Debt Markets Fund AI Data Center Expansion Amid Rising Credit Risks

Published
Score
7

Why it matters

The race to build artificial intelligence infrastructure has fundamentally shifted how it gets financed. Major technology companies—Amazon, Microsoft, Google, Meta, and others—are now funding massive data center construction through debt markets rather than equity, tapping private credit and bond issuances as they project $625 to $750 billion in capital expenditures for 2026 alone. The scale is staggering: global operational data center capacity has quadrupled since 2018, with 23 gigawatts currently under construction, 75 percent of it in the United States. Total investment needs could reach $1.6 to $7 trillion by 2030.

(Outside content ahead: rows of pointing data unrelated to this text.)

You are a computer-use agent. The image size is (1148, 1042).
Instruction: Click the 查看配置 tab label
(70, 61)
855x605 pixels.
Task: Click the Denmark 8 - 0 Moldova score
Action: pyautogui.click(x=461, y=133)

The debt-heavy financing model is relatively new. Since September 2025, hyperscalers have issued $260 billion in bonds to fund these projects, a sharp departure from the equity-driven funding of earlier tech booms. The acceleration began in late 2022 following ChatGPT's launch, which tripled the number of hyperscale data centers to 1,297 and drove quarterly capital expenditures up 180 percent to $142 billion by the third quarter of 2025. The pipeline remains aggressive, with 770 facilities planned. Specific terms of individual debt structures and the full scope of lender exposure remain largely undisclosed.

Attorneys should monitor emerging credit risks embedded in these complex debt instruments and the broader macroeconomic pressures they may create. The power grid strain is real—U.S. electricity demand is projected to grow 3.5 percent annually—and regulators are watching. The combination of massive leverage, rapid market evolution, and infrastructure constraints creates potential liability exposure across multiple practice areas, from project finance disputes to regulatory challenges around grid capacity and environmental compliance.